PROBLEM REQUIREMENTS: Return the following from the records below: each line, word for word, starting with the line that contains "Image resolution: width=1256" and going on through the line that contains "Task: Expand the first", with nothing outside that range.

[Collected data entries]
····················
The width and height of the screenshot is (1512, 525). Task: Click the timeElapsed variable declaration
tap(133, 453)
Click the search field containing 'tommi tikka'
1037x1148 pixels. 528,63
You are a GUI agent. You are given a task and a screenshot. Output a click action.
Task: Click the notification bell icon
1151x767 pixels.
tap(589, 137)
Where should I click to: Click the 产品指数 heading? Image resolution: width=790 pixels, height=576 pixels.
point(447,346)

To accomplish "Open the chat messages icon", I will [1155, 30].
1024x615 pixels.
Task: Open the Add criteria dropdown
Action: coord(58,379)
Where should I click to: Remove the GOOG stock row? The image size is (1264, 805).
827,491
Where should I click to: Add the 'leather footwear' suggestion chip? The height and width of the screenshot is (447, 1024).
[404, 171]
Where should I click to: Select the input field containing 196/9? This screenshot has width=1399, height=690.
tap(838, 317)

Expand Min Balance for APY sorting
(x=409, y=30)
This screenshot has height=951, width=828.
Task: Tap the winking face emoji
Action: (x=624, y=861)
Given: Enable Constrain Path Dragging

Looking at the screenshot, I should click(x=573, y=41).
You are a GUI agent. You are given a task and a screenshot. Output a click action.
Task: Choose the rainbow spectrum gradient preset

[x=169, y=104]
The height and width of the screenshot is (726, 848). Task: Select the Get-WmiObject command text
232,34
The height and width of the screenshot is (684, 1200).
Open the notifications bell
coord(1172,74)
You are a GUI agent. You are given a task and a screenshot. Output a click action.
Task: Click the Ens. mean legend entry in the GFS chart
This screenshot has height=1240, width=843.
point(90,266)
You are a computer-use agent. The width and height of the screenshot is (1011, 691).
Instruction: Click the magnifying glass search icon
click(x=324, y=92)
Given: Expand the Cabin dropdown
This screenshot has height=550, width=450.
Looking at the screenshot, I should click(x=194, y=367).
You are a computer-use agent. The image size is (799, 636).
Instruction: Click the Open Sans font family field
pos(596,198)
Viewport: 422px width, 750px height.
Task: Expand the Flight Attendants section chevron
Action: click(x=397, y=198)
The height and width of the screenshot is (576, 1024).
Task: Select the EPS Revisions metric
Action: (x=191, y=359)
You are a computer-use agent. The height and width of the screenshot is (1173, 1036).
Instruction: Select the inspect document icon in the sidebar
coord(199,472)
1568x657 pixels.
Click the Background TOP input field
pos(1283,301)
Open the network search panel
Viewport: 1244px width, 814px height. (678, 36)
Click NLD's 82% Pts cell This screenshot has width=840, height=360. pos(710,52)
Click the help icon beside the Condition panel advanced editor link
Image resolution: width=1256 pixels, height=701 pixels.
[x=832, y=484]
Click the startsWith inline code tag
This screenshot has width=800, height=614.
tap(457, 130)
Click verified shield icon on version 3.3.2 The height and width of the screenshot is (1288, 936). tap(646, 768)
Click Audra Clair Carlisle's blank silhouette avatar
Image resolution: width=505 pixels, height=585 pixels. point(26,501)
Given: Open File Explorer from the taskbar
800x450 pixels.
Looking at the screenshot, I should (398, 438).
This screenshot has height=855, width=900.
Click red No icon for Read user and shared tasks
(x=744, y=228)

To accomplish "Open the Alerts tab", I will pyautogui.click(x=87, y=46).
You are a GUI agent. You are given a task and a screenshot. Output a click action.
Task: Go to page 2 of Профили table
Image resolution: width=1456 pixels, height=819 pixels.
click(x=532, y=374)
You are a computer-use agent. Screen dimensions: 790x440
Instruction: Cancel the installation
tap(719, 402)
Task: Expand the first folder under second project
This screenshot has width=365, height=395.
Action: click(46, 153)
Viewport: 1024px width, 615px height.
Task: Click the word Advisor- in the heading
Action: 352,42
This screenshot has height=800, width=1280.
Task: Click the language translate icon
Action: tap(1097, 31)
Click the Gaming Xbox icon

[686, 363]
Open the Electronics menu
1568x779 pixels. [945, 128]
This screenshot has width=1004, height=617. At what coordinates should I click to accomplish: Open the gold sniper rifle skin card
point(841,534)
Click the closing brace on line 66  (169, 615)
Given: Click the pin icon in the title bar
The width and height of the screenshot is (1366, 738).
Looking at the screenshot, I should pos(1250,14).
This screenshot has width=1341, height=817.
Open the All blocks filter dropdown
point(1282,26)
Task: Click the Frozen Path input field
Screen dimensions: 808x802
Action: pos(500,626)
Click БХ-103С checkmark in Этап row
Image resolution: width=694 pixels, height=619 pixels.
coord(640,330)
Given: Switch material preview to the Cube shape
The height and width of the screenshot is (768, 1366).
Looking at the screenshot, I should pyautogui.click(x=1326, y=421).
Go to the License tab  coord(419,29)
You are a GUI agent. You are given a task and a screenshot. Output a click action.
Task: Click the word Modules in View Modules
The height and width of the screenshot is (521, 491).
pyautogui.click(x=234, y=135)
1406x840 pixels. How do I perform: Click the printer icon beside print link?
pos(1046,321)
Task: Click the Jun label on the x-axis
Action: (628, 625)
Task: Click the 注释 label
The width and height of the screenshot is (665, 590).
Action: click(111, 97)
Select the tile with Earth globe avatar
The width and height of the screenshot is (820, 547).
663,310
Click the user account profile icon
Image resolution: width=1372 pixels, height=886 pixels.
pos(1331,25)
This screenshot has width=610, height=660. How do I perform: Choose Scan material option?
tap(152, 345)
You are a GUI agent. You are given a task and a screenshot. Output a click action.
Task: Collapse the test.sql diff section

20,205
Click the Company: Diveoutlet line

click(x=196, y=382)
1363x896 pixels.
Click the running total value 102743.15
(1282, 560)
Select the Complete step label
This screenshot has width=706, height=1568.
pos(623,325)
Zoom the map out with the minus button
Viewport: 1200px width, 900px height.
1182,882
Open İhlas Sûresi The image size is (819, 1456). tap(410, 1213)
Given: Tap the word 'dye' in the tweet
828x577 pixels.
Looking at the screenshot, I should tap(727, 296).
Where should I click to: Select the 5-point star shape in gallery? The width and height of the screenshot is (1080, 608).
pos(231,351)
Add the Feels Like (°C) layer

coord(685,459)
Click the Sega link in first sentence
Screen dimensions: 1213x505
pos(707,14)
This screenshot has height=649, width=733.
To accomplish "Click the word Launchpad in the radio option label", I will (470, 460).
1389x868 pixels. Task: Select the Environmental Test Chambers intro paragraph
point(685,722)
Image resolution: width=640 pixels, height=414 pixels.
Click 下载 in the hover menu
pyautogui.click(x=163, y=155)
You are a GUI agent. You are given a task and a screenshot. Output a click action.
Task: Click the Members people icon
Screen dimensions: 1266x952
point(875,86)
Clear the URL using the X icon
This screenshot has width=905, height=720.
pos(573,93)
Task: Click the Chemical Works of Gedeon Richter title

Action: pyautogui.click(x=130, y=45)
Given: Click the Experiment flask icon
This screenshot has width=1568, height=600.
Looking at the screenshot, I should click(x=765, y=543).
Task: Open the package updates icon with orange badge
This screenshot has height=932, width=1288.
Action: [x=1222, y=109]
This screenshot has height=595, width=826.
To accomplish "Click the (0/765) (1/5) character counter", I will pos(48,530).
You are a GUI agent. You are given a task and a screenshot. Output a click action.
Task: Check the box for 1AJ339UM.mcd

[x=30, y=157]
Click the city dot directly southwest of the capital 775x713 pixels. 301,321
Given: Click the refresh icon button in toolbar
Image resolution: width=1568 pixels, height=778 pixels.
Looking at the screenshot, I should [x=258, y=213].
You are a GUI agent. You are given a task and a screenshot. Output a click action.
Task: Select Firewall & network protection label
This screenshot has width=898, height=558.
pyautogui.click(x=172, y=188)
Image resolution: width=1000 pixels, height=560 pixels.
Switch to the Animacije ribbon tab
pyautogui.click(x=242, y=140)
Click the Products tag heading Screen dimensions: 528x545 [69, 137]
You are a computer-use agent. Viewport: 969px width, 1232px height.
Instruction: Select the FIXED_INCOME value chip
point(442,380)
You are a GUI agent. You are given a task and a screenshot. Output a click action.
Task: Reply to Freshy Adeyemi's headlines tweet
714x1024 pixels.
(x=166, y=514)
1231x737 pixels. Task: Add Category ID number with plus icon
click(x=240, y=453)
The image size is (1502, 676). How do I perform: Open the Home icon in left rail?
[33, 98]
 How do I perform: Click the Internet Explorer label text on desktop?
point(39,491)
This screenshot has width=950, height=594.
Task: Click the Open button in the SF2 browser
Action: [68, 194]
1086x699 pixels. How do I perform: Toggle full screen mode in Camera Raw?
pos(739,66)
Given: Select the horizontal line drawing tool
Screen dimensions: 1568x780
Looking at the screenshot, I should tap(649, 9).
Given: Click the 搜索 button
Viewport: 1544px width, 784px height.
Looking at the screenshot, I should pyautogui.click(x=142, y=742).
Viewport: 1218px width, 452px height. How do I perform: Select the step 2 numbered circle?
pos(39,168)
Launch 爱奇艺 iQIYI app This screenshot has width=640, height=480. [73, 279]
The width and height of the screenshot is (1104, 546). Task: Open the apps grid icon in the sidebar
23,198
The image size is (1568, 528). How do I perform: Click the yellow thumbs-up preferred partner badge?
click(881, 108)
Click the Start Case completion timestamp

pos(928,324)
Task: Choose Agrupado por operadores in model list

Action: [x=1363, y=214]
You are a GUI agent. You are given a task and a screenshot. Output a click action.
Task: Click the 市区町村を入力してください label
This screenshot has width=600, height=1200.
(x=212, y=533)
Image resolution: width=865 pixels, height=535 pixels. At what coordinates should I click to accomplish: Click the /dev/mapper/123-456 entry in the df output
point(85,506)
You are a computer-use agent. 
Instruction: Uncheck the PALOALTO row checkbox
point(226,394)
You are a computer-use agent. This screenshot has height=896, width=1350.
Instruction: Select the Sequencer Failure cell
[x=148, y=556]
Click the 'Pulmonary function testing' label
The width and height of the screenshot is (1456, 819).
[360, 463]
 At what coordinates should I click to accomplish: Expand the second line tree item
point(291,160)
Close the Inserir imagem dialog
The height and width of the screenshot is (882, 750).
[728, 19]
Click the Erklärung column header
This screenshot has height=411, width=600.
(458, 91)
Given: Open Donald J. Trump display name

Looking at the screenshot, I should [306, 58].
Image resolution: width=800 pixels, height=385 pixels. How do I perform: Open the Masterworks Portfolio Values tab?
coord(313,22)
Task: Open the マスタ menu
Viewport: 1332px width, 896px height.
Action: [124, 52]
····················
TASK OUTPUT:
Image resolution: width=1256 pixels, height=701 pixels.
[x=832, y=484]
Click the startsWith inline code tag
This screenshot has width=800, height=614.
tap(457, 130)
Click verified shield icon on version 3.3.2 The height and width of the screenshot is (1288, 936). tap(646, 768)
Click Audra Clair Carlisle's blank silhouette avatar
Image resolution: width=505 pixels, height=585 pixels. point(26,501)
Given: Open File Explorer from the taskbar
800x450 pixels.
Looking at the screenshot, I should (398, 438).
This screenshot has height=855, width=900.
Click red No icon for Read user and shared tasks
(x=744, y=228)

To accomplish "Open the Alerts tab", I will pyautogui.click(x=87, y=46).
You are a GUI agent. You are given a task and a screenshot. Output a click action.
Task: Go to page 2 of Профили table
Image resolution: width=1456 pixels, height=819 pixels.
click(x=532, y=374)
You are a computer-use agent. Screen dimensions: 790x440
Instruction: Cancel the installation
tap(719, 402)
Task: Expand the first folder under second project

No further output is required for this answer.